◆ **Task to complete**:
Reproduce the full set of records verbatim.

◆ **Dataset entries**:
======
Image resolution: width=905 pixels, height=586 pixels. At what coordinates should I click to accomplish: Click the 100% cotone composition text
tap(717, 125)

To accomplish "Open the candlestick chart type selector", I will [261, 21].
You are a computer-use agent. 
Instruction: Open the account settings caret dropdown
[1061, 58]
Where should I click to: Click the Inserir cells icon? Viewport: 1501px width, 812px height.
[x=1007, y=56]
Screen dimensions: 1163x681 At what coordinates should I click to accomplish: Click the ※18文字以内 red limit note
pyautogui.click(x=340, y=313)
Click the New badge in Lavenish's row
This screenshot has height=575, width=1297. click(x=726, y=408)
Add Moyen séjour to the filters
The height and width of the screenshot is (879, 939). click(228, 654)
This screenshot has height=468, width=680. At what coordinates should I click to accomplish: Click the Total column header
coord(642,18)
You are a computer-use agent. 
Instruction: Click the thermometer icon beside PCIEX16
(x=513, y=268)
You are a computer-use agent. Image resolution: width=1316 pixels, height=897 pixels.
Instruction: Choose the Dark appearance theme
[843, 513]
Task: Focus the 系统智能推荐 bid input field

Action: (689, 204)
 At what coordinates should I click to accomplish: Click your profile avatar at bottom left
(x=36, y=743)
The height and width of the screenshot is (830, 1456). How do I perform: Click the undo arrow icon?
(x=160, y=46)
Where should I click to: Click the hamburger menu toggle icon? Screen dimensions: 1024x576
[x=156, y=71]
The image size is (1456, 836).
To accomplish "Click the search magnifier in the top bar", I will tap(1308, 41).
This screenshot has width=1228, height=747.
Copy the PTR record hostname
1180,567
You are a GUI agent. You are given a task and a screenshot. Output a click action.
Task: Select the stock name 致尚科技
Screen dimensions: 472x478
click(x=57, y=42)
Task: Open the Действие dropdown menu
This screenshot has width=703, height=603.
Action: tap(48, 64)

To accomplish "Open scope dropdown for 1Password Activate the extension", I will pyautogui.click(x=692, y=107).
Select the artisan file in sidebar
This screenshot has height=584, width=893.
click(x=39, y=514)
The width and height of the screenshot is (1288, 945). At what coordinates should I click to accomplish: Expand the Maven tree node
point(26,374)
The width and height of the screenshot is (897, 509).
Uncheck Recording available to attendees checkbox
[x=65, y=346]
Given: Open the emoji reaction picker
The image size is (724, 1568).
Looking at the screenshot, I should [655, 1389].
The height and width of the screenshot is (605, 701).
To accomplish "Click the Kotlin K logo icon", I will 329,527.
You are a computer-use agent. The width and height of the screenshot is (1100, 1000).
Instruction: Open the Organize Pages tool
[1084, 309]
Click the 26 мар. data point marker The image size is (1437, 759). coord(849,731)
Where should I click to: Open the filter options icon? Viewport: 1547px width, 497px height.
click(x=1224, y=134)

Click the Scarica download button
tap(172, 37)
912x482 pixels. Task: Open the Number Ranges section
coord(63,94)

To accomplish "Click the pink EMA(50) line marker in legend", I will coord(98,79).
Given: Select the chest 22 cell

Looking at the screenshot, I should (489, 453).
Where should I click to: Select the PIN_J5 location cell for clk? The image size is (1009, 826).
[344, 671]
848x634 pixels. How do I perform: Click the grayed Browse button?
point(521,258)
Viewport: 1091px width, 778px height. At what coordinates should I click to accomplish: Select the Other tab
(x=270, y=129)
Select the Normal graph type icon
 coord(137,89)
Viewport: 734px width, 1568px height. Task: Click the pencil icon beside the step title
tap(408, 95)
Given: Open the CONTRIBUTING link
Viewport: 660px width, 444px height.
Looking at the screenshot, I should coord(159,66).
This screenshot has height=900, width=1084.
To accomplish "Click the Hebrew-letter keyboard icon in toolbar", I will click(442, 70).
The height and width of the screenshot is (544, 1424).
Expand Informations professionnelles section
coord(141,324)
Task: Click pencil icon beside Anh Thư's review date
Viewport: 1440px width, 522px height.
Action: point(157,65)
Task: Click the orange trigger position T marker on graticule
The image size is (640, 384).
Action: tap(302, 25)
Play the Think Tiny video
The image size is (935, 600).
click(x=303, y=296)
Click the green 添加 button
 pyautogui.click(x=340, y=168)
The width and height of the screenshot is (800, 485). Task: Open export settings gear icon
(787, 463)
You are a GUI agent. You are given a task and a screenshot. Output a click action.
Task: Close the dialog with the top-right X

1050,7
======
◆ **Response to this exercise**:
Image resolution: width=905 pixels, height=586 pixels. At what coordinates should I click to accomplish: Click the 100% cotone composition text
tap(717, 125)

To accomplish "Open the candlestick chart type selector", I will [261, 21].
You are a computer-use agent. 
Instruction: Open the account settings caret dropdown
[1061, 58]
Where should I click to: Click the Inserir cells icon? Viewport: 1501px width, 812px height.
[x=1007, y=56]
Screen dimensions: 1163x681 At what coordinates should I click to accomplish: Click the ※18文字以内 red limit note
pyautogui.click(x=340, y=313)
Click the New badge in Lavenish's row
This screenshot has height=575, width=1297. click(x=726, y=408)
Add Moyen séjour to the filters
The height and width of the screenshot is (879, 939). click(228, 654)
This screenshot has height=468, width=680. At what coordinates should I click to accomplish: Click the Total column header
coord(642,18)
You are a computer-use agent. 
Instruction: Click the thermometer icon beside PCIEX16
(x=513, y=268)
You are a computer-use agent. Image resolution: width=1316 pixels, height=897 pixels.
Instruction: Choose the Dark appearance theme
[843, 513]
Task: Focus the 系统智能推荐 bid input field

Action: (689, 204)
 At what coordinates should I click to accomplish: Click your profile avatar at bottom left
(x=36, y=743)
The height and width of the screenshot is (830, 1456). How do I perform: Click the undo arrow icon?
(x=160, y=46)
Where should I click to: Click the hamburger menu toggle icon? Screen dimensions: 1024x576
[x=156, y=71]
The image size is (1456, 836).
To accomplish "Click the search magnifier in the top bar", I will tap(1308, 41).
This screenshot has width=1228, height=747.
Copy the PTR record hostname
1180,567
You are a GUI agent. You are given a task and a screenshot. Output a click action.
Task: Select the stock name 致尚科技
Screen dimensions: 472x478
click(x=57, y=42)
Task: Open the Действие dropdown menu
This screenshot has width=703, height=603.
Action: tap(48, 64)

To accomplish "Open scope dropdown for 1Password Activate the extension", I will pyautogui.click(x=692, y=107).
Select the artisan file in sidebar
This screenshot has height=584, width=893.
click(x=39, y=514)
The width and height of the screenshot is (1288, 945). At what coordinates should I click to accomplish: Expand the Maven tree node
point(26,374)
The width and height of the screenshot is (897, 509).
Uncheck Recording available to attendees checkbox
[x=65, y=346]
Given: Open the emoji reaction picker
The image size is (724, 1568).
Looking at the screenshot, I should [655, 1389].
The height and width of the screenshot is (605, 701).
To accomplish "Click the Kotlin K logo icon", I will 329,527.
You are a computer-use agent. The width and height of the screenshot is (1100, 1000).
Instruction: Open the Organize Pages tool
[1084, 309]
Click the 26 мар. data point marker The image size is (1437, 759). coord(849,731)
Where should I click to: Open the filter options icon? Viewport: 1547px width, 497px height.
click(x=1224, y=134)

Click the Scarica download button
tap(172, 37)
912x482 pixels. Task: Open the Number Ranges section
coord(63,94)

To accomplish "Click the pink EMA(50) line marker in legend", I will coord(98,79).
Given: Select the chest 22 cell

Looking at the screenshot, I should (489, 453).
Where should I click to: Select the PIN_J5 location cell for clk? The image size is (1009, 826).
[344, 671]
848x634 pixels. How do I perform: Click the grayed Browse button?
point(521,258)
Viewport: 1091px width, 778px height. At what coordinates should I click to accomplish: Select the Other tab
(x=270, y=129)
Select the Normal graph type icon
 coord(137,89)
Viewport: 734px width, 1568px height. Task: Click the pencil icon beside the step title
tap(408, 95)
Given: Open the CONTRIBUTING link
Viewport: 660px width, 444px height.
Looking at the screenshot, I should coord(159,66).
This screenshot has height=900, width=1084.
To accomplish "Click the Hebrew-letter keyboard icon in toolbar", I will click(442, 70).
The height and width of the screenshot is (544, 1424).
Expand Informations professionnelles section
coord(141,324)
Task: Click pencil icon beside Anh Thư's review date
Viewport: 1440px width, 522px height.
Action: point(157,65)
Task: Click the orange trigger position T marker on graticule
The image size is (640, 384).
Action: tap(302, 25)
Play the Think Tiny video
The image size is (935, 600).
click(x=303, y=296)
Click the green 添加 button
 pyautogui.click(x=340, y=168)
The width and height of the screenshot is (800, 485). Task: Open export settings gear icon
(787, 463)
You are a GUI agent. You are given a task and a screenshot. Output a click action.
Task: Close the dialog with the top-right X

1050,7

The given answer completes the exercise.